Foto: Archivo personal / Bahía de Cispatá, Sucre, Colombia.
El mar sonaba al llegar a la orilla, teníamos los pies llenos de arena. Sobre la mesa roja se podían ver dos botellas de Kola Román que aguardaban ser tomadas. Nos mirábamos a los ojos y sonreíamos, claro que sonreíamos. La casualidad nos tenía ahí, frente a frente, luego de años de habernos perdido el rastro, con las sonrisas intactas, con la piel salada, con el fuego adentro.
Durante mucho tiempo hablamos de las playas del pacífico, de su particularidad. Sabíamos de su violencia y sus características, pero teníamos algo claro: queríamos ir allí a limpiarnos las penas. Y bastantes sí teníamos.
Viajábamos separados porque las peripecias de la vida nos habían empujado a mirar hacia adelante y encontrar lejos de casa la solución a todos los problemas. Además, dicen por ahí que si la sal no sirve para mejorar un plato, entonces que lo destruya. Y eso buscábamos.
Porque cuando todo se fue a la mierda, cuando vimos que no tenía solución, supimos que el único refugio que teníamos estaba entre la selva, con el mar al frente, respirando ese aire ácido y húmedo del Chocó.
Yo había llegado con el silencio a cuestas, con mi soledad a flor de piel. Quería deshacerme de recuerdos que me estaban atormentando. Era jueves, lo recuerdo bien. Llegué a la casa que había encontrado para alquilar y me instalé. Luego salí a recorrer la playa y a pensar, por qué qué más hace uno cuando está frente al mar. Deja que él mismo traiga y se lleve los dolores, las lágrimas y las tristezas, también las soluciones, los caminos y los resultados.

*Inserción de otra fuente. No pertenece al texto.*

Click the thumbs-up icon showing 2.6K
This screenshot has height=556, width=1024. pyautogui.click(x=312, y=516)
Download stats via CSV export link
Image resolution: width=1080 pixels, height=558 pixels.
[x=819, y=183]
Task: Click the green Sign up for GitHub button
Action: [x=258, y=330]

Él había vendido todo lo que conocía. Sí, odiaba el mar como odiaba la arena y el calor y el sol. Pero a veces necesitamos de contradicciones para encontrar razones, y él las encontró. Había salido con vida de una guerra llena de amor, de un paisaje inhóspito en la ciudad donde dejó todo, para al final descubrir que no había nada. Y con nada, decidió ir a instalarse en San Francisco, Acandí, vivir, sentir.
¿Que como nos encontramos? No sé. Sólo sé que así como dije que el mar traía soluciones, lo trajo a él.
En ese caminar del primer día, me lo encontré de frente, llevaba años sin verlo. Habíamos trabajado juntos y habíamos descubierto que teníamos muchas cosas en común. Pero los compromisos personales nos impidieron profundizar en muchos aspectos de nuestra relación.
Traía unos pescados en la mano, lo rodeaban un montón de niños. No era el mismo que yo conocía, pero lo conocía.
Apenas me vio, corrió como un niño. Traía la felicidad en el rostro y a flor de piel, dispuesta a salírsele toda por la boca.
Yo no pude ocultar tampoco mi sorpresa, a veces soñamos juntos con llegar al mar y esta vez el mismo mar era el que nos juntaba.
Esa noche hablamos hasta entrada la madrugada, a la luz de las velas, escuchando la selva.
Por eso hoy estamos aquí. Con los pies enterrados, con el mar sonando, con la Kola Román esperando. Porque mi paseo que iba a ser de cuatro días, se extendió. Porque la sal del mar sasonó algo que no esperaba cocinar. Porque posiblemente, con el vaivén de las olas, dejaré que fluya lo que tenemos adentro.
Llegó el pescado, pedí lenguado. Ojalá esté bueno. Creo que no voy a volver nunca más.